--- AIM OF THE EXERCISE ---
All of the lines below need to be copied exactly, apart from the pictures.

Collected data
__________________________________________________

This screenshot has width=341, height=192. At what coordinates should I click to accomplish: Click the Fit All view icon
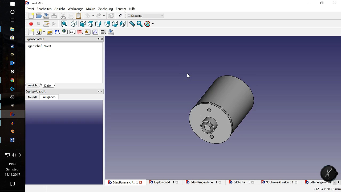coord(64,24)
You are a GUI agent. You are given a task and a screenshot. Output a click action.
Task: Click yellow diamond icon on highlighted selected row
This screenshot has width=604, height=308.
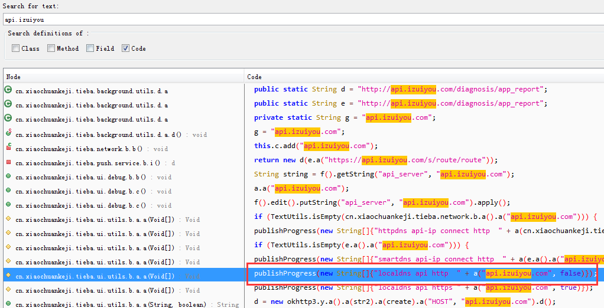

__________________________________________________

--- FINISHED TASK ---
This screenshot has width=341, height=192. At what coordinates should I click to accomplish: Click the Fit All view icon
coord(64,24)
You are a GUI agent. You are given a task and a screenshot. Output a click action.
Task: Click yellow diamond icon on highlighted selected row
This screenshot has width=604, height=308.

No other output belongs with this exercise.